Brit Ryle

Posted September 19, 2023

I’m not an alarmist. You’ll never see me run around with my hair on fire over whatever the mainstream media has chosen to be their crisis du jour. There’s been just one time during my 25-year career where “sell everything” was the right call – and that was at the start of the Great Financial Crisis, when banks started failing…

But even then, with the greatest economic calamity of our time, you’d have needed to be pretty darn nimble to get out at the right time, and then, get back in… 

The collapse of investment bank Bear Stearns became official on March 16, 2008, when it was acquired by JP Morgan. The bank’s value had fallen from $20 billion to $232 million in a span of about 6 months when regulators finally pulled the plug and forced Bear Stearns to sell out to JP Morgan. 

A year later, on March 13, 2009, the S&P 500 finally bottomed. 

In 2012, I became chief editor of a major investment newsletter, and my first order of business was to get my readers into Bank of America (NYSE: BAC) around $9 bucks a share.

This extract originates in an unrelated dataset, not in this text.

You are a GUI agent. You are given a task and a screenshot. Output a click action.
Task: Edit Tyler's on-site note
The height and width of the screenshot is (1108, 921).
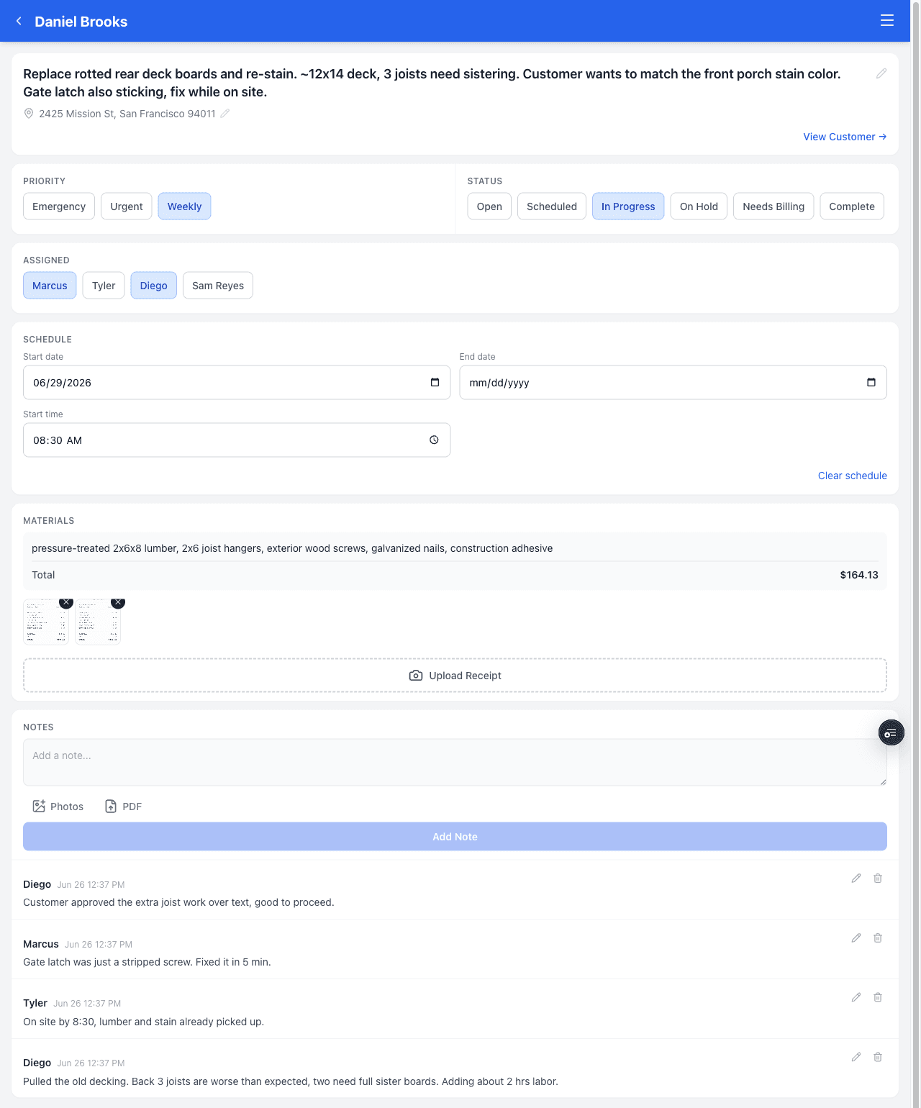[856, 998]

They thought I had lost my mind. Cancellations spiked. Three full years after the Great Financial Crisis and investors still didn’t want to buy shares of America’s biggest and best companies. 

No, once you’ve sold everything, getting back in is a lot harder than it sounds. 

Let’s look back at March of this year, when Silicon Valley Bank collapsed. The parallels to March 2008 were compelling, to say the least. A lot of financial media–types were telling individual investors “That’s it! Sell everything!”

Of course, the Fed had learned its lessons from the Great Financial Crisis. They weren’t about to take piecemeal measures and let the crisis roll though the market and take down bank after bank. The Fed and the Treasury stepped in and backstopped the whole damn banking system. 

What would you have done, if you had sold everything at the first sign of trouble from Silicon Valley Bank? Would you have been to recognize the Fed and Treasury actions for what they were and jumped right back in before stocks launched higher?

This isn’t an indictment. I’m not trying to belittle anyone’s investment skill or analysis. My point is simply that 9.9 times out of 10, “sell everything” is incredibly irresponsible advice. 

And yet, my newsletter biz colleagues put this message out over and over again…

“Biden’s destroying the economy!” The Fed is destroying the economy!” “Blackrock is destroying the economy!” 

It’s all complete bullshit. 

A “Sell Everything” Moment Defined

Look back over 250 years of U.S. history, and you’ll see one consistent theme. Growth. There isn’t a geographic region on earth with a better mix of natural resources than the U.S. And you couldn’t draw up a political system more conducive to using those resources to raise the standard of living. 

You wanna quibble about specific policies, that’s fine. But nothing that Trump or Biden or wherever else sits in the White House is going to change the basic formula for American prosperity. Even the Great FInancial Crisis – where the U.S. financial system stared into the abyss – only managed to knock the U.S. off its stride for 2 years. Because as Americans, we continue to go to work, buy stuff, go out and have fun, and do right by our families. That’s a formula for success that isn’t going to change.

So again, all those newsletter gurus saying “sell everything” because of crypto or politics or the Fed or the SEC, well, they’re just trying to sell you something. A bunch of marketing hot air…

I’m not trying to sell you anything here at Pro Trader Today. I don’t have a Pro Trader Today newsletter or trading service to hawk. My partner Dave Roberts and I are trying out a pretty unique business model for Pro Trader Today – give away top quality research and investment ideas to you for free, and let advertisers pay our bills. 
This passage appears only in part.